We seem to be in a kind of holding pattern. Most of my clients who are sellers during the last six months have been people who were selling a home or condo that they had been renting out. Often these sellers live out of state, are over 55 and I never actually meet them in person. In every case the home was sold to someone who is living in it rather than renting it out. Usually the desire to sell is triggered by a tenant moving out and owners who do not wish to find a new tenant.

Aging population impacts home sales

This chart shows the increase in the percent of the population 60 and older from 6 percent in 1900 to 16 percent in 2000 and projected to be 25 percent in 2030 and 26 percent in 2050. (U.S. Census Bureau)

Total population by age

An aging population has an impact on housing. There is all sorts of speculation about baby boomers. Will people move? Will they age in place? Will there be a great sell off in 2020? Right now there are more home buyers than sellers. Will that turn around in the next couple of years? Will the great sell off create a buyers market?

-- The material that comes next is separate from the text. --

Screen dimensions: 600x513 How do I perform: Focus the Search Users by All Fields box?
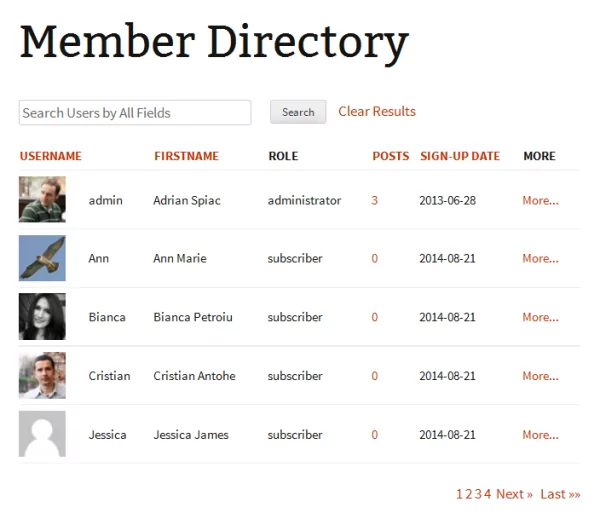tap(135, 113)
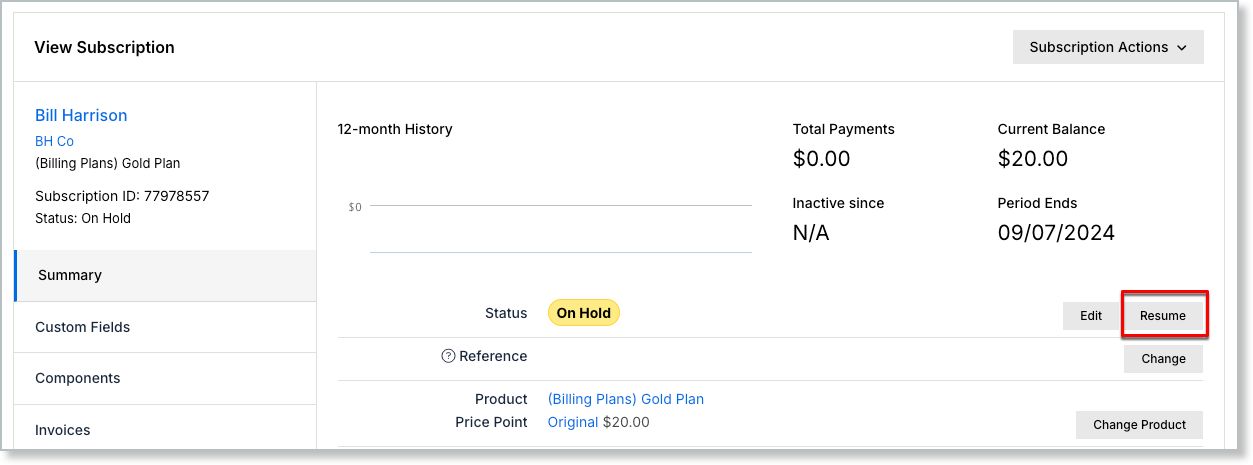
Task: Click the Subscription ID 77978557 text
Action: tap(122, 196)
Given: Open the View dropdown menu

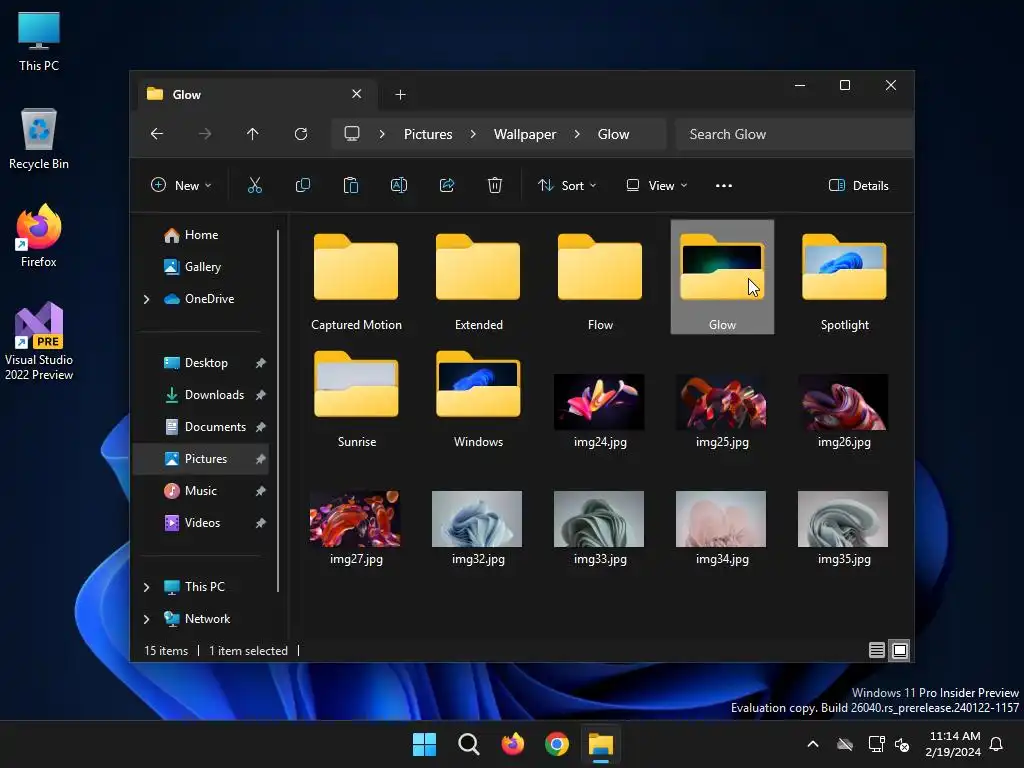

How will lack of affordable health care affect the housing market going forward? The aging trend isn’t just about aging baby boomers. We all live longer and have fewer children which is causing permanent changes.

Is there the right type of housing for all generations or will we all need to adapt to what is available and how will those adaptations affect our life styles?

Pretty heavy stuff I know but I spend a lot of time at a nursing home and that gives me time to ponder aging and it’s impact on the housing market.

Currently we have set yet another record low for the number of homes for sale in St. Paul. I think one of the reasons for the shortage of homes for sale is baby boomers who are staying put.

Local agents have aversion to page numbers

Screen print

The pages are supposed to be numbered on purchase agreements and on the first page there is even a space to put the total number of pages. “Page 1 of_______”.  As a broker I don’t accept purchase agreements without page numbers but apparently other brokers do. Our purchase agreements have some pretty specific instructions on how to number the contract pages.

The little things matter especially when creating legal documents like a purchase agreement.

Happy Valentines day.

Tax day coming soon

20160315_103828I went to the IRS web site and copied and pasted the answers to the most common and obvious questions home sellers ask about taxes. [Ten tax tips for individuals selling their home]

In general, you are eligible to exclude the gain from income if you have owned and used your home as your main home for two years out of the five years prior to the date of its sale.

If you have a gain from the sale of your main home, you may be able to exclude up to $250,000 of the gain from your income ($500,000 on a joint return in most cases).

You cannot deduct a loss from the sale of your main home.

If you bought a home in 2106 or own a home with a mortgage you may also have some tax deductions. [publication 530- main content]

There are some in the real estate industry who believe that people buy homes because of the mortgage interest tax deduction.

Supply down but sales are up

January 2017 - in the pink

In 2016 we hit some all time lows for the number of homes for sale in St. Paul and in the region but there were more homes sold in 2016 then have been sold during any year in the past decade. The number of homes for sale remains low because homes are selling quickly in St. Paul and in the entire region.

In 2006 during much of the year there were three times the number of homes on the market during any given month than there were on the market during the same months is 2016 yet about 300 more homes were sold in 2016 in St. Paul than were sold in 2006.

Median home prices are about $16,000 lower in St. Paul in 2016 than they were in 2006.

Home values will likely go up in 2017 because of short supply. We are also facing a housing affordability crisis as rents and home prices increase faster than earnings.